::: Exercise material :::

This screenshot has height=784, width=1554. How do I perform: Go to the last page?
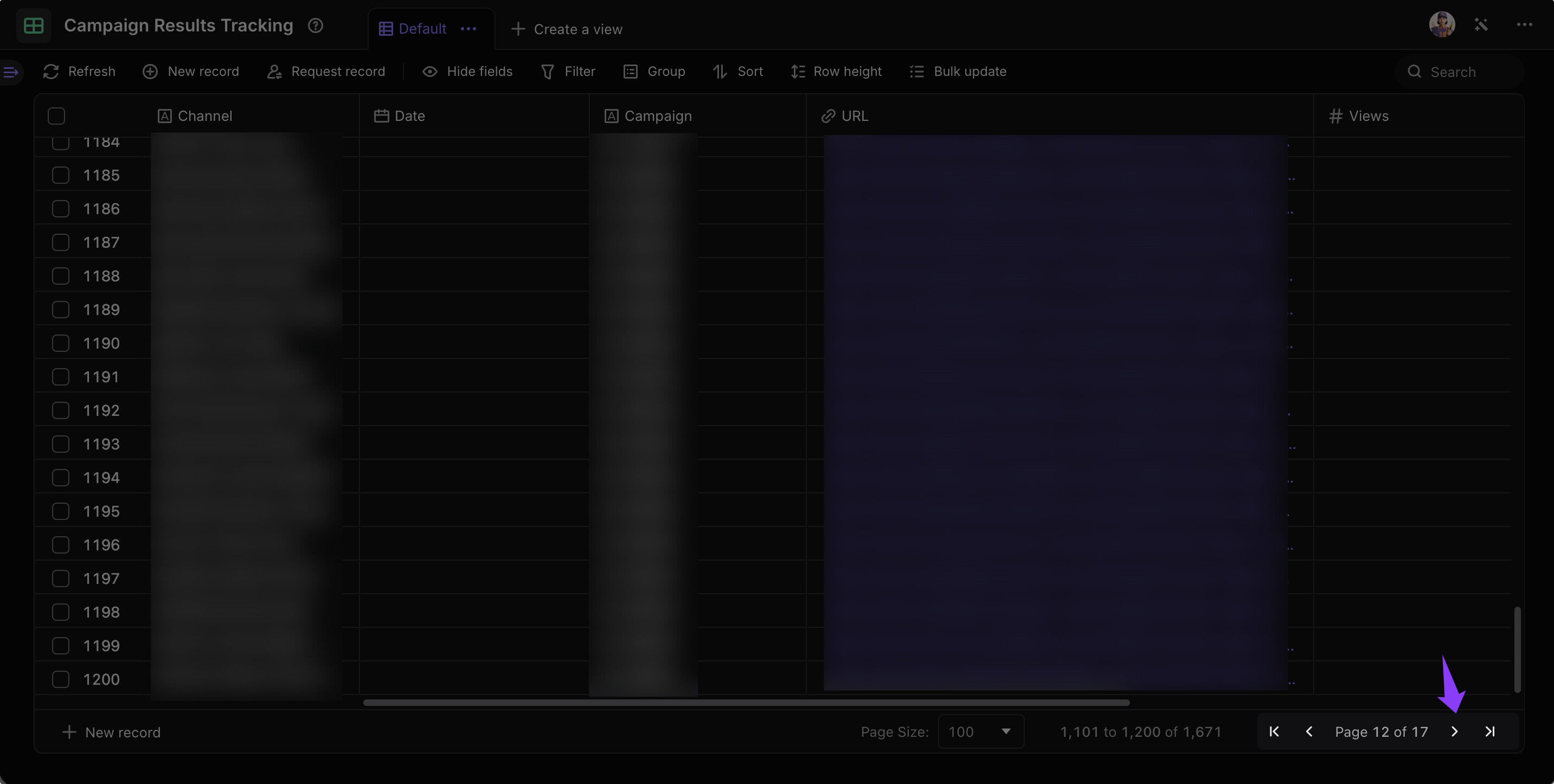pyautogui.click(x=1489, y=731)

:::
::: Exercise material :::

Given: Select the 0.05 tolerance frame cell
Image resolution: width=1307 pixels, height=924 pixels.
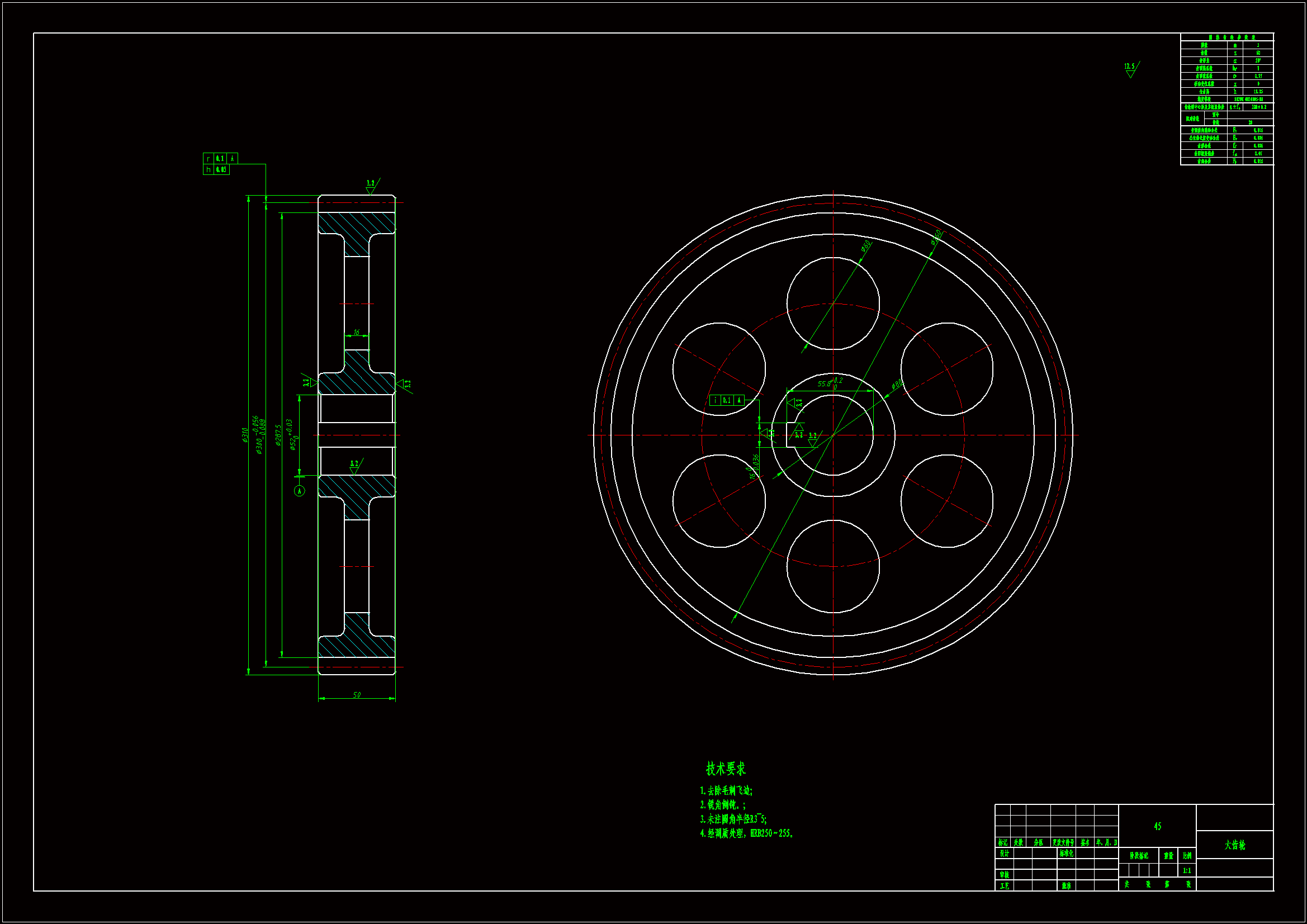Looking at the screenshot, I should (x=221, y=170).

:::
::: Exercise material :::

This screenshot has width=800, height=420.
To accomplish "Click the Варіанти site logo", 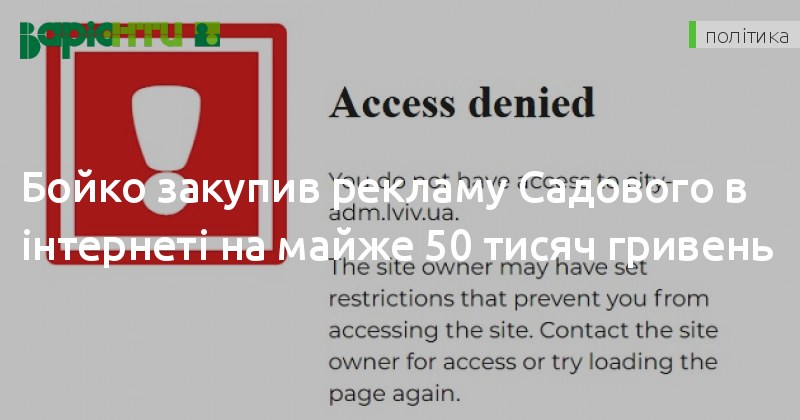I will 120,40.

:::

# Exercise requirements:
Revise the entries from the line with "Given: Select the 0.05 tolerance frame cell" through the line with "Looking at the", changing "tolerance frame" to "feature control frame" and leaving everything else untouched. Return only those lines, without the pictures.

# Answer in full:
Given: Select the 0.05 feature control frame cell
Image resolution: width=1307 pixels, height=924 pixels.
Looking at the screenshot, I should (x=221, y=170).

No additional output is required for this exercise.